Solar storms threat: Michigan researchers work to improve forecasts

University of Michigan researchers receive more than $5 million for projects

A coronal mass ejection on the Sun (NASA)

ANN ARBOR, Mich. – Faculty members at the University of Michigan are leading two $2.9 million projects to improve solar storm forecasting.

What is a solar storm? Here’s how meteorologist Paul Gross explains it:

“The Sun provides us warmth and life. It’s a living body that’s constantly in motion. It may appear calm from far away, but enormous explosions called coronal mass ejections (CMEs) periodically belch into space with jets of charged particles. If a strong CME is directed toward Earth, then those charged particles interact with our planet’s magnetic fields to induce currents that can potentially damage satellites, force airlines to reroute flights and damage power grids.”

Read more: Is Detroit’s power grid ready for the next solar storm?

Solar activity simulation: Interaction of two coronal mass ejections in the inner heliosphere. The distribution of plasma temperature and magnetic field lines. (Talwinder Singh, Tae Kim, and Nikolai Pogorelov, University of Alabama in Huntsville; Charles N. Arge, NASA Goddard Space Flight Center)

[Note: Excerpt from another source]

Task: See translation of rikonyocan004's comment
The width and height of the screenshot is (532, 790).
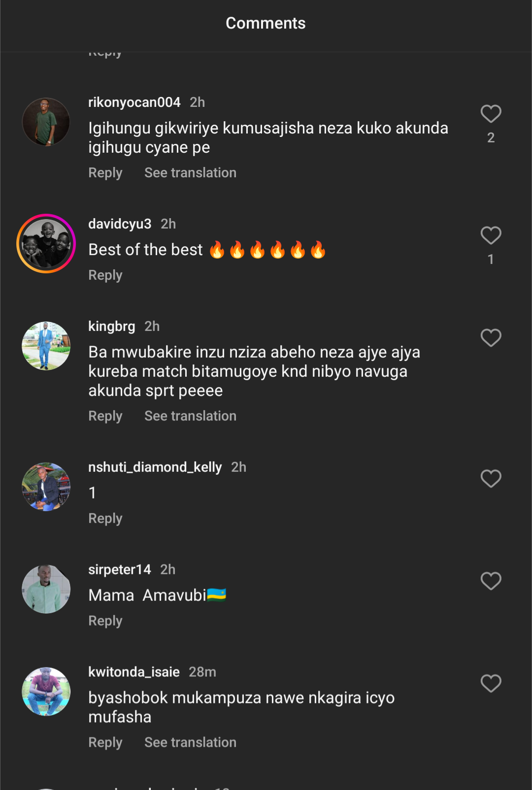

This is why the National Science Foundation (NSF) and NASA are investing $17 million in a program to develop next-generation space weather modeling software, NSF announced Tuesday. The University of Michigan is involved in two projects:

  1. The NextGen Space Weather Modeling Framework project, funded by NSF, aims to accurately predict solar storms and coronal mass ejections a full day in advance.
  2. And Aether, funded by NASA, aims to improve models of Earth’s upper atmosphere.

“Other than a pandemic, a space weather-caused disruption is the only natural threat that would have nationwide impacts,” said Gabor Toth, U-M research professor of climate and space sciences and engineering and principal investigator on the space weather modeling framework project. “All other natural disasters—hurricanes, earthquakes, volcano eruptions—are localized. So it’s imperative that we prepare and improve our warning systems. If we know what to expect and when, most consequences of space weather can be avoided. The power grid can be shut down, for example. Satellites can be put into safe mode. Spacewalks can be delayed. Sensitive electronic equipment can be switched off. GPS-reliant technology can be switched off or not used.”

The university said an earlier model developed by Toth and others in the Department of Climate and Space Sciences and Engineering is currently used by the national Space Weather Prediction Center to provide regional forecasts for 350-square-mile plots of Earth’s surface.